Нельзя сказать, что письмо для Алексеева важнее ухода в веру («…у меня должен быть график того, что непременно сделаю сегодня. Перво-наперво прочитаю положенные молитвы. Эх-х… уже нарушил — не прочитал, а сел писать…») или в воспоминания: оно когерентно им. Так, искус солипсического и пассивного ухода в воспоминание отвергается ради писания как воспоминания творческого, активного, своего рода воспоминания в действии, вспоминания. Письмо, осмысленное как борьба против смерти, оборачивается верой в возможность победить смерть, в финальное утверждение жизни.
Вновь избегая того, что может показаться излишне выспренним в качестве эпиграфа, в pendant к зачину из Бланшо имеет смысл привести цитату, суммирующую перечисленные темы воспоминаний как искуса и борьбы со смертью, а также выражающую тему любви — тему, заявленную только в интервью («он (Алексеев. — А.Ч.) говорит, что написал книгу о любви. Любви к жизни»[172]) и артикулированную до этого в нашем разборе лишь подспудно — любовь к жизни как итог и цель отрицания смерти:
Слышишь, я хочу успеть
В эту полночь защиты от холода внешних миров
Отделить и отдалить хотя б на время смерть
От того, что неведомо мне и зовется Любовь[173].
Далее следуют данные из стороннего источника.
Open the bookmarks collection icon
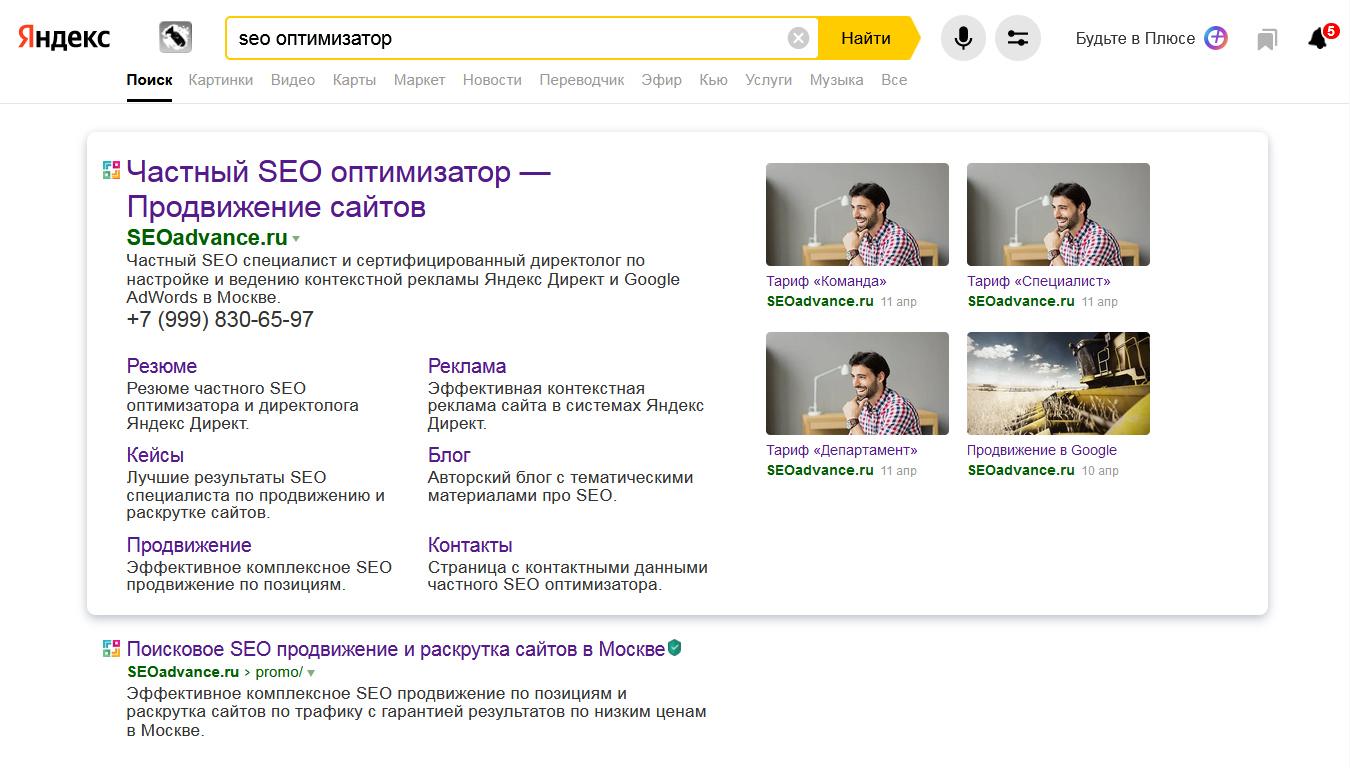The width and height of the screenshot is (1350, 768). pos(1267,39)
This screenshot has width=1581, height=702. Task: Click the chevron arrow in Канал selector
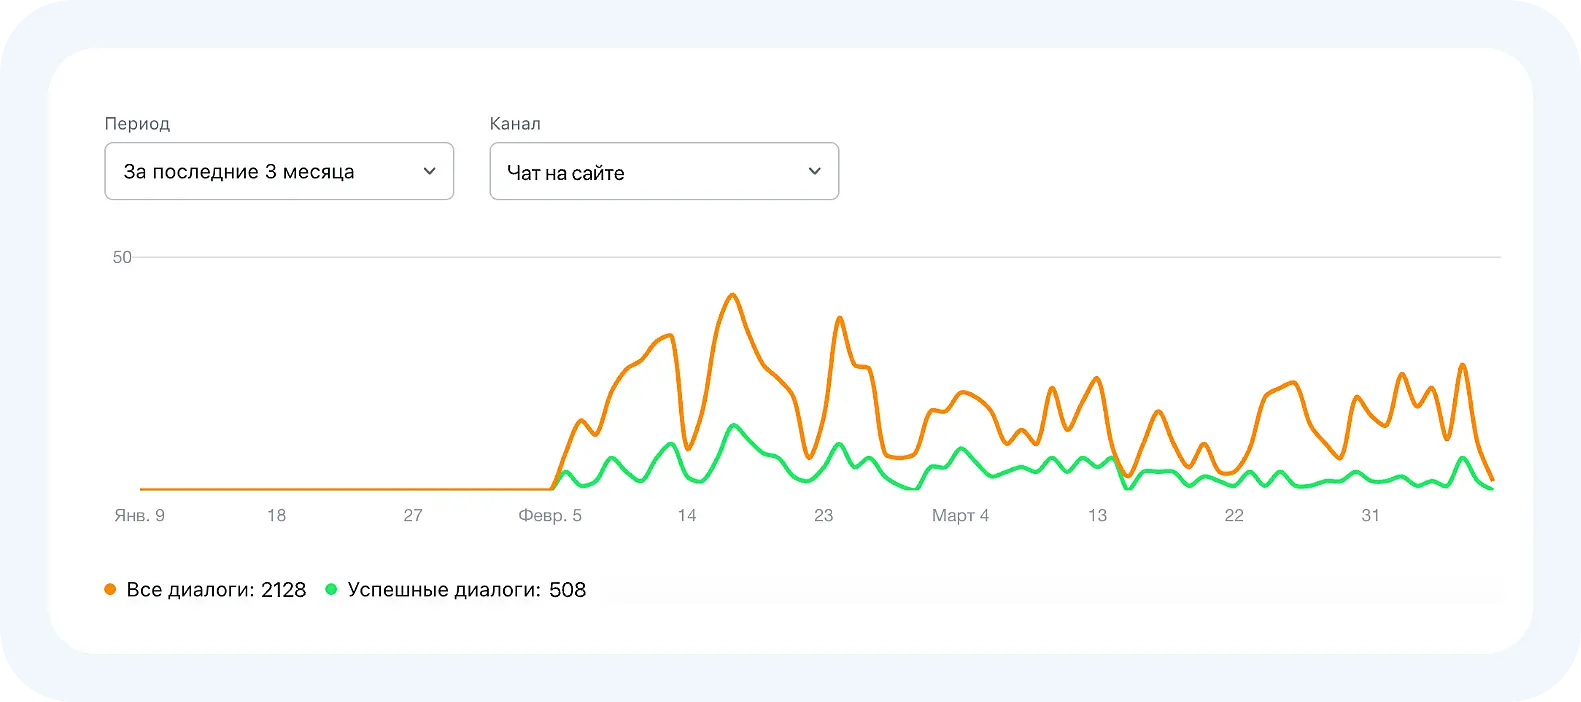815,171
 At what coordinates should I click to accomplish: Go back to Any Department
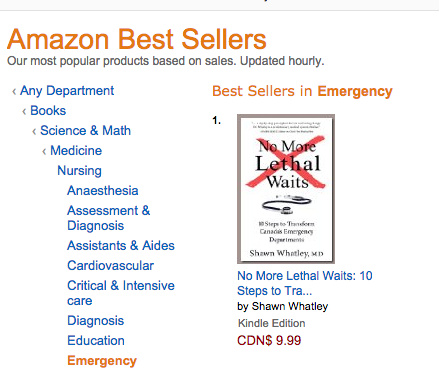[x=67, y=91]

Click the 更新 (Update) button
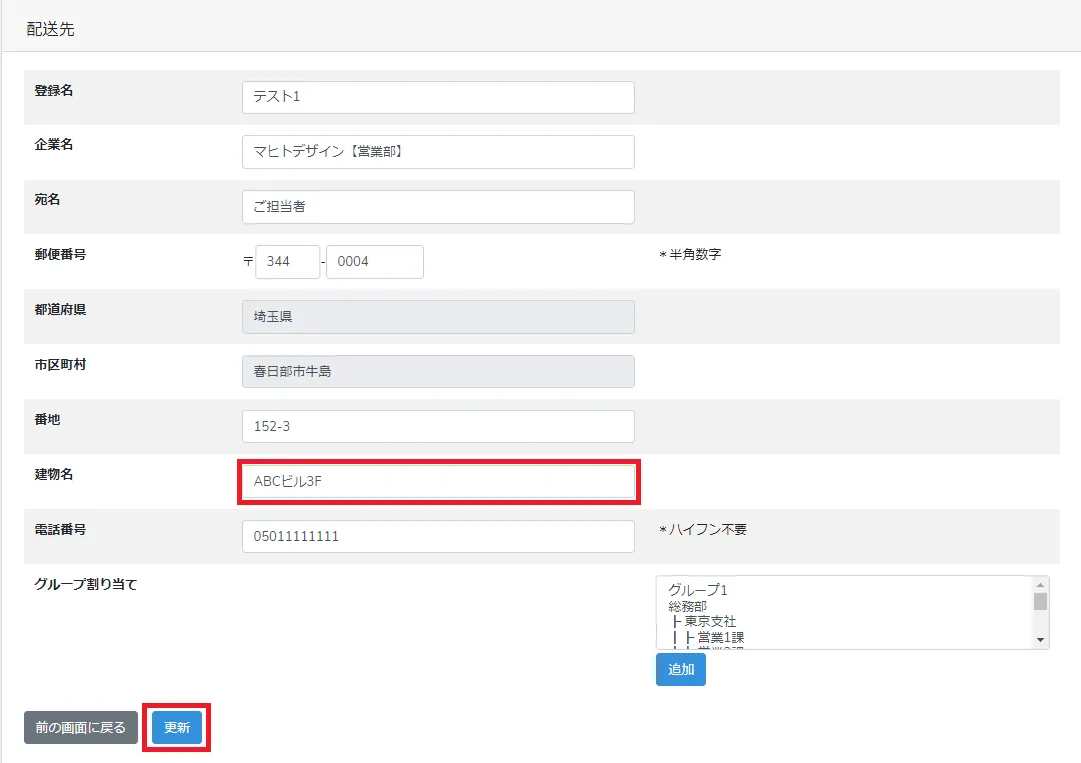[x=175, y=727]
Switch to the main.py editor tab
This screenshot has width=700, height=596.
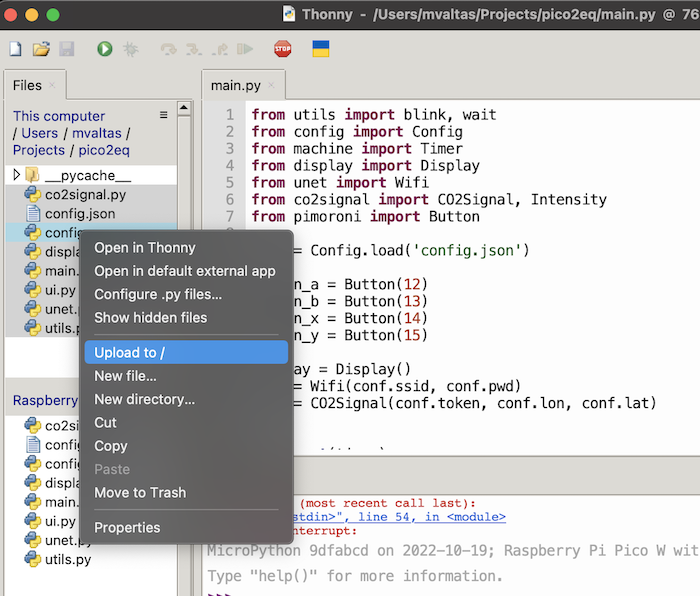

«Защита от холода внешних миров», как и слова «у меня должен быть график» здесь кардинально важны. Возвращаясь к началу разговора, можно сказать, что книга Игоря Алексеева становится своеобразной новой вехой в развитии русского жанра historia morbi. Герои Булгакова и Солженицына мужественно боролись со своей болезнью. В 1990–2000-е эта традиционная для жанра мужественность героя не то чтобы была потеряна, но в значительной мере отошла на второй план. Так, у Гальего и Вадимова превалировал рассказ о самой болезни, а мотив борьбы и описание жизни после исцеления занимали подчиненное место. У Гальего вскользь говорится о самостоятельной жизни после детдома, в романе Вадимова лишь сказано о лечащей силе письма.
У Алексеева, несмотря на всю депрессивность жесткого и натуралистичного текста, присутствуют не только метафизическая вера, но и глубоко личная программа борьбы с ежедневным кошмаром, и опыт обустройства жизни после болезни. Он много пишет о том, на кого можно положиться инвалиду, как спланировать день и так далее. Это скорее тяготеет к культурной традиции современной Западной Европы, где большое значение придается обустройству жизни людей с ограниченными возможностями и где популярны автобиографические книги про то, как человеку удалось победить болезнь (возможно, именно поэтому руководство компании Би-би-си обратилось к Алексееву с предложением вести блог на их сайте). Но при этом Алексеев тщательно — так же тщательно и с легкой иронией, с какой он пишет о собственном недуге, — заново выращивает этот жанр в русской литературе, находя необходимые ресурсы и в инокультурной, и в отечественной традиции.